───── FRAGMENTO PROPORCIONADO ─────

El día que el nazi Adolf Eichmann fue condenado a la horca: “No perseguí a los judíos con placer”
El 15 de diciembre de 1961, el tribunal de Beit Ha’am en Jerusalén sentenció a muerte al teniente coronel de las SS y
arquitecto de la “solución final”. Ante los jueces se presentó como un simple burócrata y dijo que él también era una víctima más.
No engañó a nadie. Ni a los jueces del estado de Israel que hace hoy sesenta años lo condenaron a la horca, ni al fiscal que lo acusó de ser el responsable de la muerte de seis millones de judíos, ni al mundo al que quiso embaucar con el argumento piadoso de haber sido un pequeño y sencillo engranaje en una maquinaria gigantesca de muerte y aniquilamiento de seres humanos. El, Adolf Eichmann, el gran victimario, quiso pasar como una víctima más, un sencillo burócrata de la muerte que sólo despachaba trenes de deportados a los campos de exterminio del nazismo, al que había adherido con fanatismo y obsesión desde muy joven.

───── DATOS REGISTRADOS ─────

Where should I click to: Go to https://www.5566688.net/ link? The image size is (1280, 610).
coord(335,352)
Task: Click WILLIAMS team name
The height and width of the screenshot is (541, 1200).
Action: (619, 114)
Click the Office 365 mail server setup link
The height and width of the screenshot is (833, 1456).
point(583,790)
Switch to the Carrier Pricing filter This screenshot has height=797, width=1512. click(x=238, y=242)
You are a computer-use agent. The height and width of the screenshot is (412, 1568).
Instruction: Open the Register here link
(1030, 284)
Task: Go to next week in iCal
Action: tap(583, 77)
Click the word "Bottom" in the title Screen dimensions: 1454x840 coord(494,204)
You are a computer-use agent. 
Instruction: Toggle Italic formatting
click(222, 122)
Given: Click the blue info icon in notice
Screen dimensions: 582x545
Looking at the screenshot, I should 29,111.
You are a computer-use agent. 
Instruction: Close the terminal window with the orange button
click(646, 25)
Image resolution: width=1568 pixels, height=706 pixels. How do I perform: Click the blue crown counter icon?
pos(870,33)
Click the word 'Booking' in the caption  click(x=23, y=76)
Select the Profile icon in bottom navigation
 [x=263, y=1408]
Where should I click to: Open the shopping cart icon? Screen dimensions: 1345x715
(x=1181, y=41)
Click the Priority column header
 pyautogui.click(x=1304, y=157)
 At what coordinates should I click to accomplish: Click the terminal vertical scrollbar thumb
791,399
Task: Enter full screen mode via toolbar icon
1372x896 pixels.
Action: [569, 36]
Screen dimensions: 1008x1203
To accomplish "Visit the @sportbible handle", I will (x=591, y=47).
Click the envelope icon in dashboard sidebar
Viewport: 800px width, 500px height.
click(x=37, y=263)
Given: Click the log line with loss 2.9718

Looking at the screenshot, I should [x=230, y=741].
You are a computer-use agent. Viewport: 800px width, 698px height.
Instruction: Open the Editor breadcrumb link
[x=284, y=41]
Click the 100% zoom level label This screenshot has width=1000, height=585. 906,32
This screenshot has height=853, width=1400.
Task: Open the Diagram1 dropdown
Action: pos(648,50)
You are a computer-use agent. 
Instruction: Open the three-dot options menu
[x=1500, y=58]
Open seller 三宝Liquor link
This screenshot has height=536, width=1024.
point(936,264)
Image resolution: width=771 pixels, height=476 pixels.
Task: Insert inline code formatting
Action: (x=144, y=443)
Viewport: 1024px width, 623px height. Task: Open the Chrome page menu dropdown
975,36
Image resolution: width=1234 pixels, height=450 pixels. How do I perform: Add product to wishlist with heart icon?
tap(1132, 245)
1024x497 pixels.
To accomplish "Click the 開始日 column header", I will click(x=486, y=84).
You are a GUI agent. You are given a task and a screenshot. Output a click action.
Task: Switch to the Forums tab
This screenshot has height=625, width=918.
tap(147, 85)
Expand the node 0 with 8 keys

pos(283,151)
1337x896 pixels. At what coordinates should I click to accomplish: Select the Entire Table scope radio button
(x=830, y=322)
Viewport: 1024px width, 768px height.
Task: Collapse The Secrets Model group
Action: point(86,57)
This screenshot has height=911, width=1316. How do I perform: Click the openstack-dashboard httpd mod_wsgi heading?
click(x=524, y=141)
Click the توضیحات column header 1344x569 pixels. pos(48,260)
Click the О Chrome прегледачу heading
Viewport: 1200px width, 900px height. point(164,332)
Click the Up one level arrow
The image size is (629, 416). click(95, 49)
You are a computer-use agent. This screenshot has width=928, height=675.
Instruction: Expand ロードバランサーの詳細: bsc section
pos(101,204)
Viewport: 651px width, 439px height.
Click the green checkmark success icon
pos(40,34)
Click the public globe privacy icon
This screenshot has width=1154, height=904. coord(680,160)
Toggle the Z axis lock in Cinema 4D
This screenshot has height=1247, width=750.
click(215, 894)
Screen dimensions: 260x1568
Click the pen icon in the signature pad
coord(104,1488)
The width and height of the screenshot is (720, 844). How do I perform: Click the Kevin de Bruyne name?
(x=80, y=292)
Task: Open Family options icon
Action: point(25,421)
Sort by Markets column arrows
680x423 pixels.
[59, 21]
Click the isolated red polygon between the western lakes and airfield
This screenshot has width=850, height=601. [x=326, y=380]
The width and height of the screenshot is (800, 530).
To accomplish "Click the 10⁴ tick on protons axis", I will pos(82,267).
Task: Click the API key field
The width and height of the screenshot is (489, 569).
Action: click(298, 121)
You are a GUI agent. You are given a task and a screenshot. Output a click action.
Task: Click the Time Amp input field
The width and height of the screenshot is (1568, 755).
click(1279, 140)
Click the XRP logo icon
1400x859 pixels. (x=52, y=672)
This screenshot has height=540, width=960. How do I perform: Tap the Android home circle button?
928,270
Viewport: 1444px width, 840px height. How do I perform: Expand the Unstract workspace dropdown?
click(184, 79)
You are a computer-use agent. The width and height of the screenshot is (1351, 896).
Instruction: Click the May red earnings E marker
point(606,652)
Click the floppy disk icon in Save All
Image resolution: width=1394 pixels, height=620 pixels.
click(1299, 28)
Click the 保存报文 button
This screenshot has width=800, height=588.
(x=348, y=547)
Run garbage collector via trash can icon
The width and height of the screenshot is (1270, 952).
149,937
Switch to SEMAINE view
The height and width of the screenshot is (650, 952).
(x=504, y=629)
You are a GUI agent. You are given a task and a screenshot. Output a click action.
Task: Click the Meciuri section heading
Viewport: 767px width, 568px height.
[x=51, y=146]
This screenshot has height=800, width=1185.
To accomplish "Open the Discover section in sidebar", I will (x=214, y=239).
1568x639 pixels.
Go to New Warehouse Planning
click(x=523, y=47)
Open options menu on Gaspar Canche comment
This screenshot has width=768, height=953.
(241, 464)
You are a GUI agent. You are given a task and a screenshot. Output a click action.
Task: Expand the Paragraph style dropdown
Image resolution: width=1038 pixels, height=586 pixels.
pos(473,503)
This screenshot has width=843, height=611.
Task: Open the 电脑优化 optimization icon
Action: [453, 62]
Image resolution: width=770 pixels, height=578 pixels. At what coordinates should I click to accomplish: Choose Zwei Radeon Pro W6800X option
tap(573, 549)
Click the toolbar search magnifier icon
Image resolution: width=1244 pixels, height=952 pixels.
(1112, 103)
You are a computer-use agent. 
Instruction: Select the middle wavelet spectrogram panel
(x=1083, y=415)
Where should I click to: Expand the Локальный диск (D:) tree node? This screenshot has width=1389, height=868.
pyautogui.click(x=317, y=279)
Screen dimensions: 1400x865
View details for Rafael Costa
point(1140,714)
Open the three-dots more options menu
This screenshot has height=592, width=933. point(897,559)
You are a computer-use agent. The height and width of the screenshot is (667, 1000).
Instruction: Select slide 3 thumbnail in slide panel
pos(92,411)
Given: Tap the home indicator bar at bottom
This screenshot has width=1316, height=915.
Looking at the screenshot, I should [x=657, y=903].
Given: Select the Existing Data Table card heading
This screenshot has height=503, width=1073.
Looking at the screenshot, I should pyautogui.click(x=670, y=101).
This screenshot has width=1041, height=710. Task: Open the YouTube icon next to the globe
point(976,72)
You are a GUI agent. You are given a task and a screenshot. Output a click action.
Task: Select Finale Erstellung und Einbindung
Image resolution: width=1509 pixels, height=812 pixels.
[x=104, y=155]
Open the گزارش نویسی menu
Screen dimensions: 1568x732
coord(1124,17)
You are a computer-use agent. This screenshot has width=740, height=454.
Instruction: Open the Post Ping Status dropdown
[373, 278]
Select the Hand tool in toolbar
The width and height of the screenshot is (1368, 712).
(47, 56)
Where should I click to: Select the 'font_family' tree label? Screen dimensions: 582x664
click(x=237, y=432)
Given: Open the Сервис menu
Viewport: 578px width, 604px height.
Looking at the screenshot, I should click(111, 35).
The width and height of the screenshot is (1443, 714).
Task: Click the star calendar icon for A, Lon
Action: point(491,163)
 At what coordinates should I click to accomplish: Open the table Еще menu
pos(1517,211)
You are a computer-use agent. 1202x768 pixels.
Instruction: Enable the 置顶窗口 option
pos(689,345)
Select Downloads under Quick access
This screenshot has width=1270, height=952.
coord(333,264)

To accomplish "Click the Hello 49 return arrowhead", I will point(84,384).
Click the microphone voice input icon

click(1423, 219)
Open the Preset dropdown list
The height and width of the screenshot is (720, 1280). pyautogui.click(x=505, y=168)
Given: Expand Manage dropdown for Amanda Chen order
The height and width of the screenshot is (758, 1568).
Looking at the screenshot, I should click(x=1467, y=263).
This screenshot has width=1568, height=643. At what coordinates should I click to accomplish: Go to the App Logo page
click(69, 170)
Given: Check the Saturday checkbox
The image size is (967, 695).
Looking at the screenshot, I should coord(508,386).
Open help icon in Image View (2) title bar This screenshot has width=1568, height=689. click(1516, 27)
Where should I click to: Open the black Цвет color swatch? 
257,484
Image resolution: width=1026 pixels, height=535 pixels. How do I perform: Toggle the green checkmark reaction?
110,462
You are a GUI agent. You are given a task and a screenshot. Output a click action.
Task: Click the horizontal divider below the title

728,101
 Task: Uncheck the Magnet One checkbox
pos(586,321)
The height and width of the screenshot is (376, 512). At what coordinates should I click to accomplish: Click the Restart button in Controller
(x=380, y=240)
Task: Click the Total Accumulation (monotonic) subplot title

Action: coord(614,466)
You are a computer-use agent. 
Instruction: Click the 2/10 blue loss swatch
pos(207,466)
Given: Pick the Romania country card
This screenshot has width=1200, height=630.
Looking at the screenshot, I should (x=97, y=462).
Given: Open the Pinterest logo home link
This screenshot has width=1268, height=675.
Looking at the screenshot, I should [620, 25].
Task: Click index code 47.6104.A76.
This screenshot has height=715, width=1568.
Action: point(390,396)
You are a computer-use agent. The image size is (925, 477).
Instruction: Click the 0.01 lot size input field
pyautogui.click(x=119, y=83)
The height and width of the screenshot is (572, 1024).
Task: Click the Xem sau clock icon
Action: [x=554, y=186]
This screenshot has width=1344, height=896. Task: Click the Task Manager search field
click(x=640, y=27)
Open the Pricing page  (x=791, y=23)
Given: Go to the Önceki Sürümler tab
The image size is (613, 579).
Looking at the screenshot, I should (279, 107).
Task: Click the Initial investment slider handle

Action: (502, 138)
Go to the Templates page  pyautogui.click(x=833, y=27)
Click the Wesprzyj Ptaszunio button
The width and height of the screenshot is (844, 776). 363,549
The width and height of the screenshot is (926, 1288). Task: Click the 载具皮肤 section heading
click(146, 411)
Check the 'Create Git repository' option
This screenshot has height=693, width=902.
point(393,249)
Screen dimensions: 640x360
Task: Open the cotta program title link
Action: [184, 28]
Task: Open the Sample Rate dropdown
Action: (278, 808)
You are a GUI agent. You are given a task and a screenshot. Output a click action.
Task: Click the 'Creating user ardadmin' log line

─────

CONJUNTO DE TAREAS.
- a) Reproduce del fragmento sobre Eichmann el pasaje entre "El 15 de diciembre" y "una víctima más.", ambos incluidos, sin cambiar nada.
- b) Reporta, copiándolas íntegras, todas las filas que contengan la cadena "panel". Se distingue entre mayúsculas y minúsculas.

RESULTADOS DEL EJERCICIO.
- a)
El 15 de diciembre de 1961, el tribunal de Beit Ha’am en Jerusalén sentenció a muerte al teniente coronel de las SS y
arquitecto de la “solución final”. Ante los jueces se presentó como un simple burócrata y dijo que él también era una víctima más.

- b)
Instruction: Select the middle wavelet spectrogram panel
Instruction: Select slide 3 thumbnail in slide panel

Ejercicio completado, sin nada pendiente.